More than two-thirds (68%) of people suffering from musculoskeletal disorders (MSDs) say their occupation was a contributing factor to developing their condition, according to research by Wills Towers Watson.
A survey of 2,000 workers found that a further 64% believe that their condition had at least been exacerbated by their job, while 33% said their employers were aware of their condition but failed to provide support.
Employees aged between 18 and 24 were most likely to claim their current job role had contributed to their MSD, as 80% of workers at this age said it was a factor, compared to 61% of 25 to 34 year-olds.
Mike Blake, wellbeing lead at Willis Towers Watson, said: “These findings should encourage employers to take more effective, precautionary steps to manage the risks.

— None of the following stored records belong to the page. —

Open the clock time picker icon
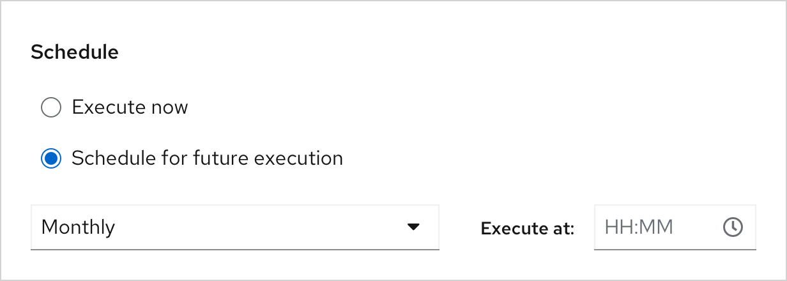The width and height of the screenshot is (787, 281). (x=733, y=227)
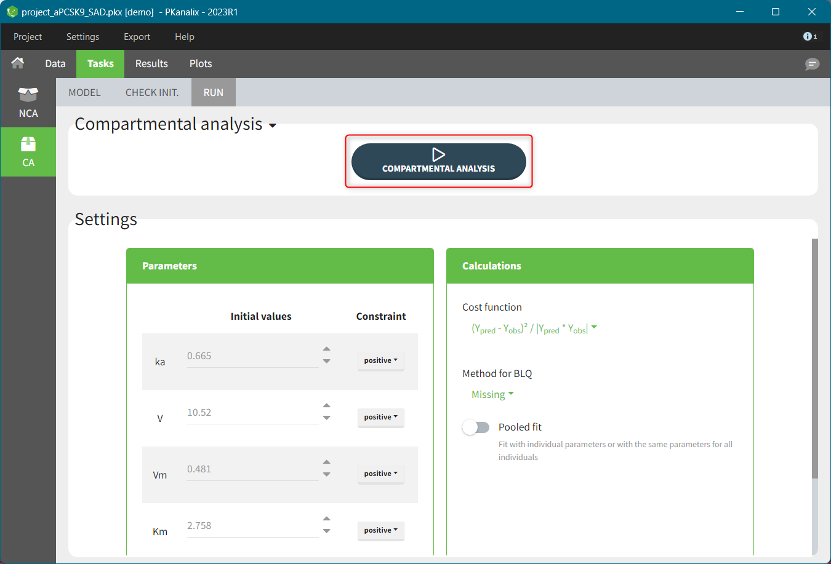Click the info notification icon

pos(809,37)
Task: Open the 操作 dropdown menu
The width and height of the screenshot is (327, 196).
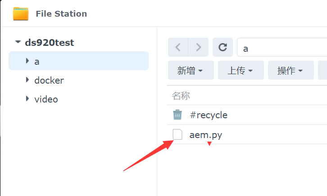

Workplaces that promote good musculoskeletal health can play an important role in helping to alleviate the symptoms of [MSDs] and can even help prevent their onset.

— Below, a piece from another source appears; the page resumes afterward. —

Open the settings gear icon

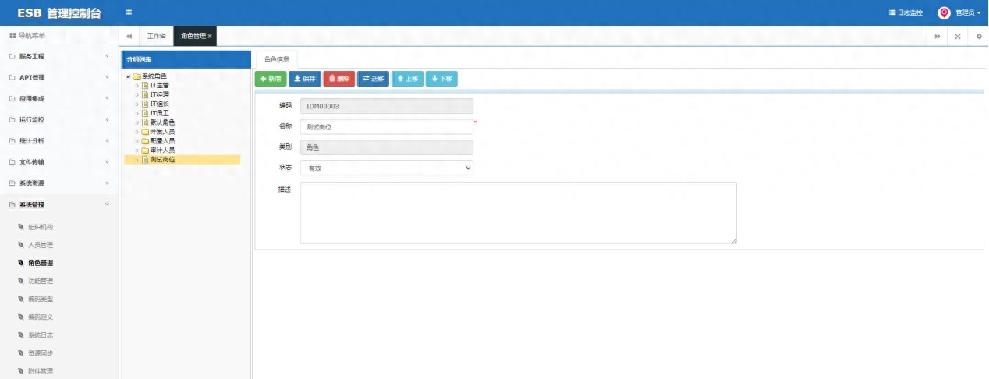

“Early diagnosis and treatment are extremely important, but many [MSDs] will develop over time with work-related causes, including manual handling, lifting and repetitive actions such as keyboard work. Risk assessment can have a big preventative role to play here, helping identify potential problem areas and enabling employers to make practical workplace adjustments, from providing new equipment or improving office ergonomics to encouraging employees to move and stretch regularly.
“[Organisation-wide] education programmes are also important, empowering employees to take responsibility for their own musculoskeletal health and to do the right things in the right way.”